*** Block opens ***

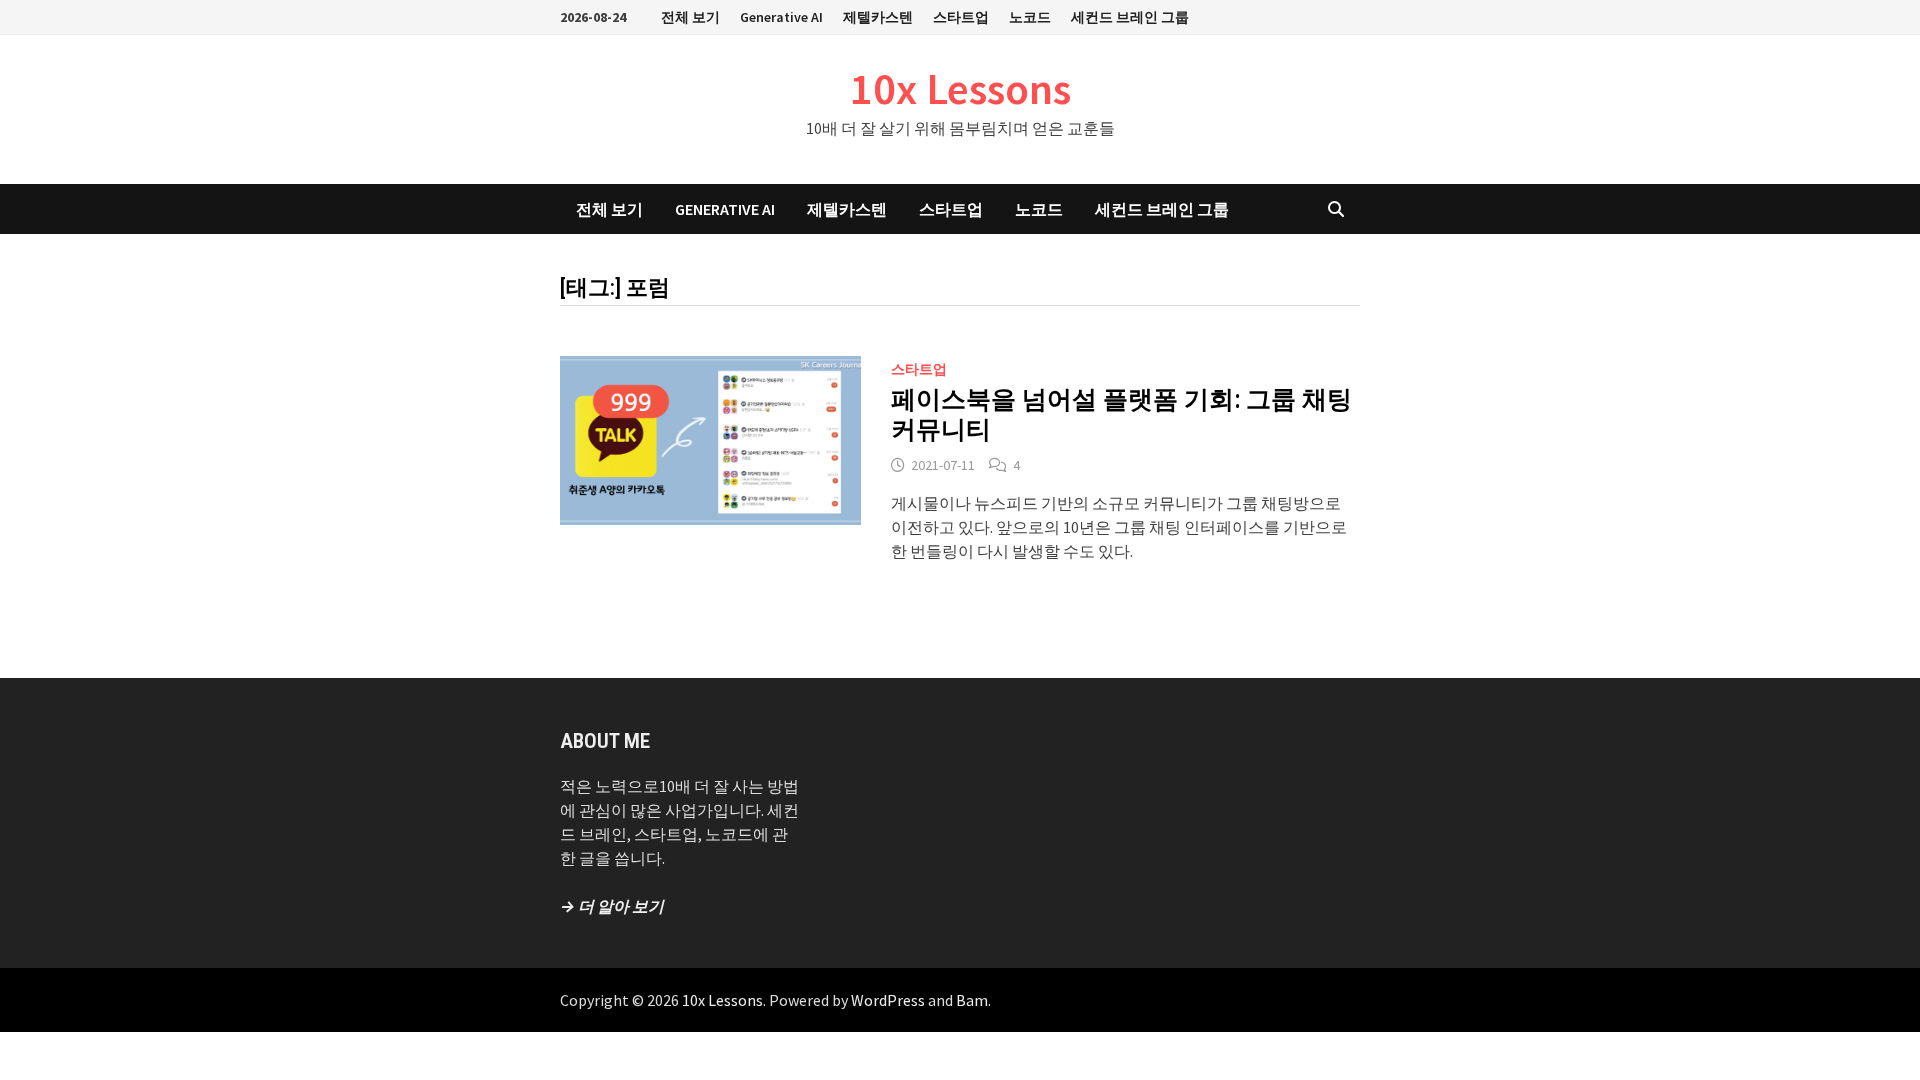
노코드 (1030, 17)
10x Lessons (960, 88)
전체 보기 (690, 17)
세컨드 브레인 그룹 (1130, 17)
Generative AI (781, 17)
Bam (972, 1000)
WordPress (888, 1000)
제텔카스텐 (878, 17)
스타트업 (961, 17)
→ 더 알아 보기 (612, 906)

*** Block closes ***
*** Block opens ***

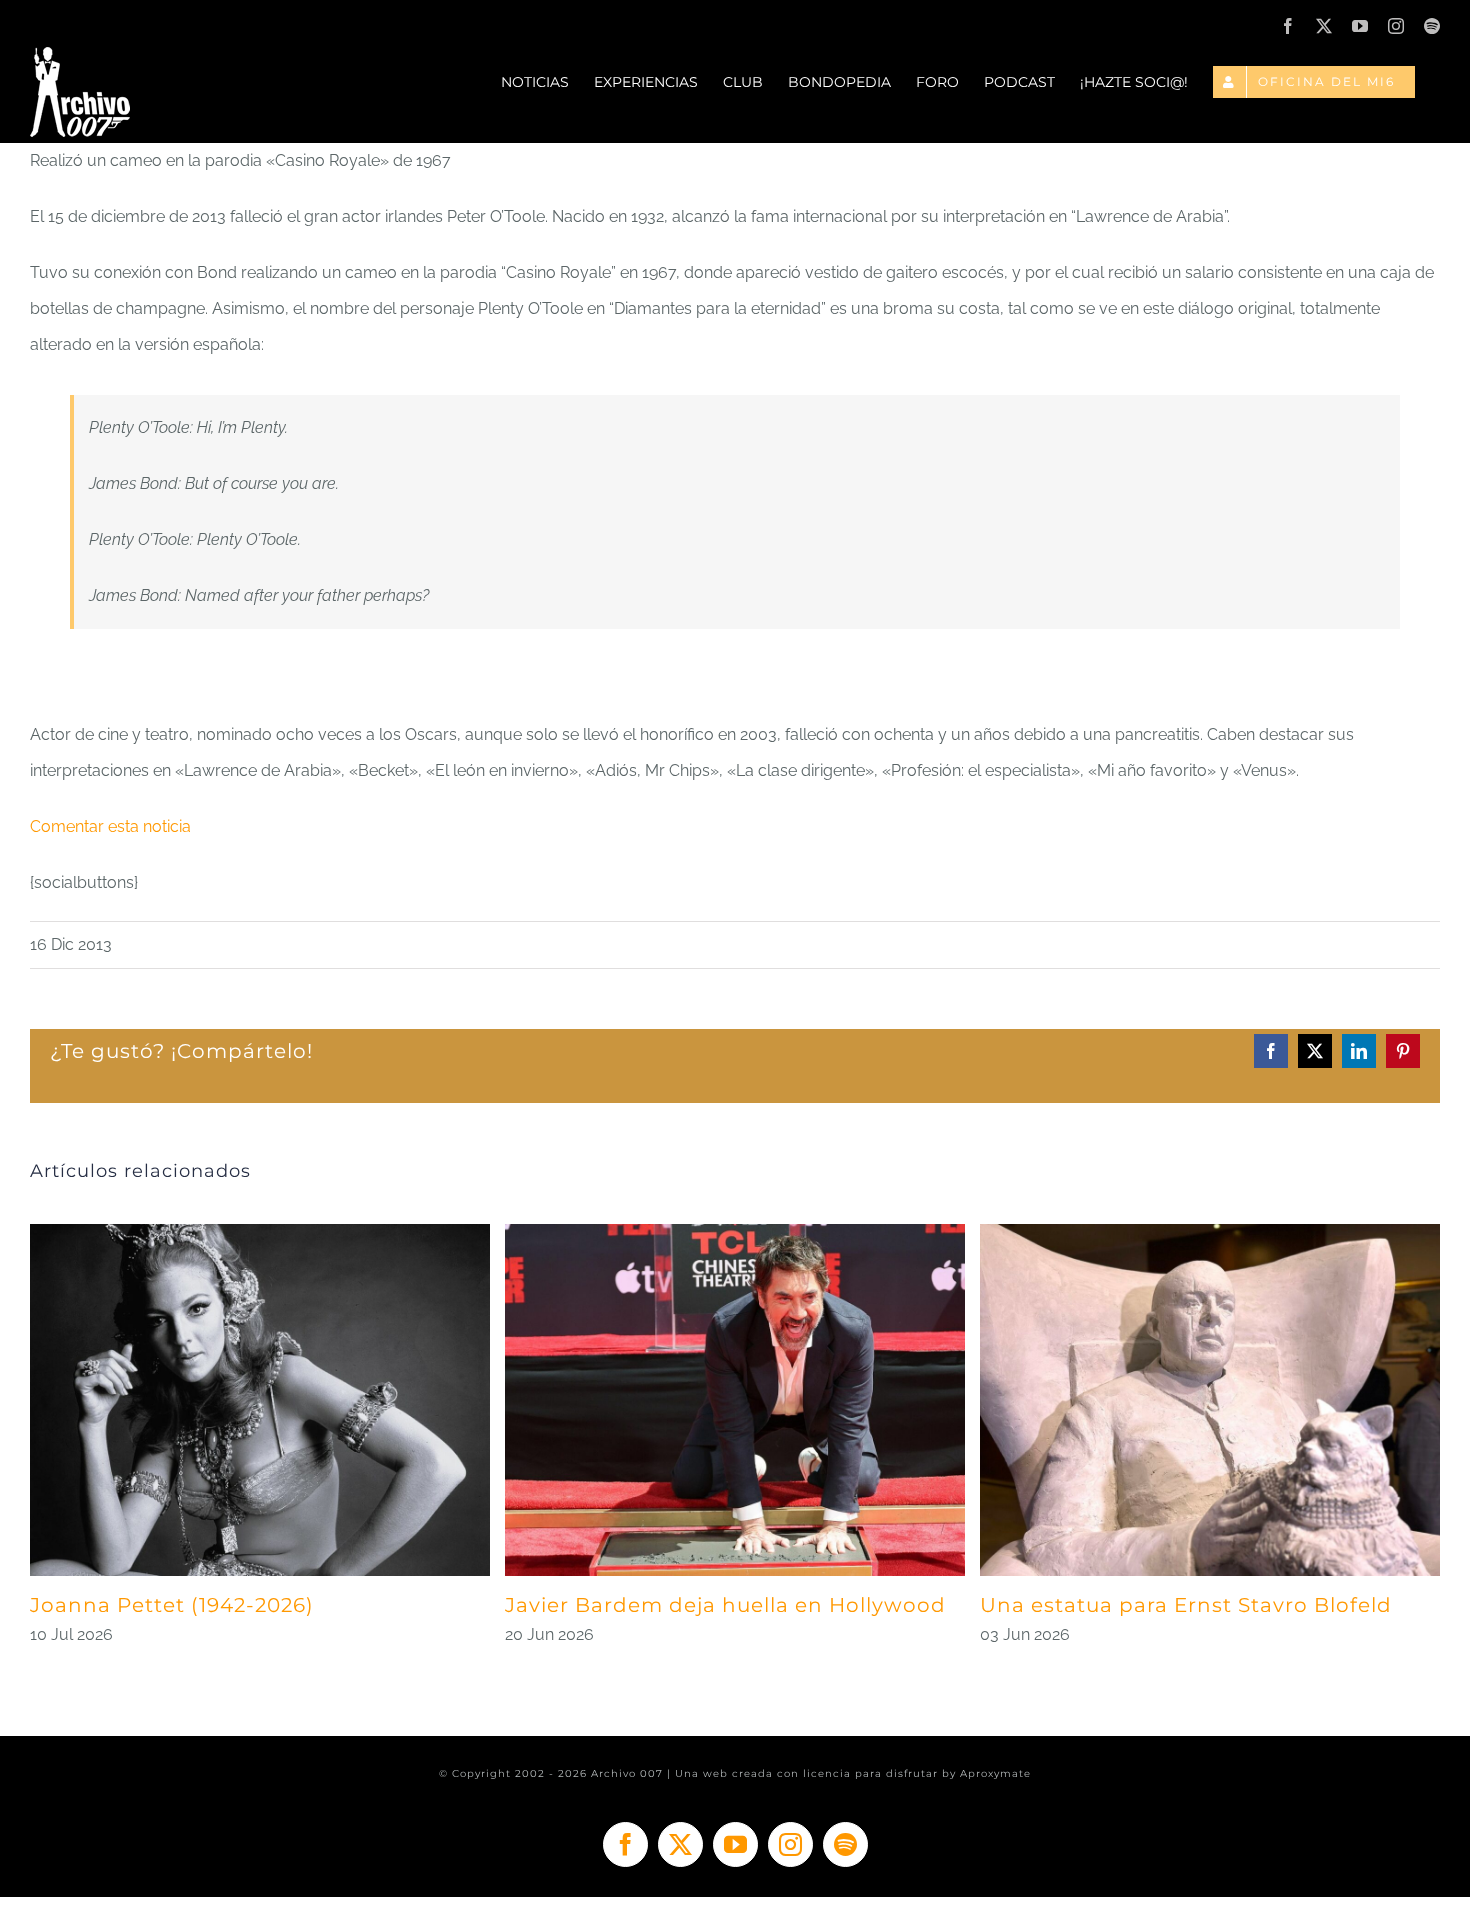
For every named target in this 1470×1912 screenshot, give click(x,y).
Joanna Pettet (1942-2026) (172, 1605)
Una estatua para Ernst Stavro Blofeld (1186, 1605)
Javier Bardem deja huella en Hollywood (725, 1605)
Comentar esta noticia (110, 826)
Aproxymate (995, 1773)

*** Block closes ***

• WORK TASK
Look above for the line with "노코드 (1030, 17)" and the line with "보기 (612, 906)". Retype those two lines and every line between them exactly, adding nothing.

• ANSWER SECTION
노코드 (1030, 17)
10x Lessons (960, 88)
전체 보기 (690, 17)
세컨드 브레인 그룹 (1130, 17)
Generative AI (781, 17)
Bam (972, 1000)
WordPress (888, 1000)
제텔카스텐 (878, 17)
스타트업 (961, 17)
→ 더 알아 보기 (612, 906)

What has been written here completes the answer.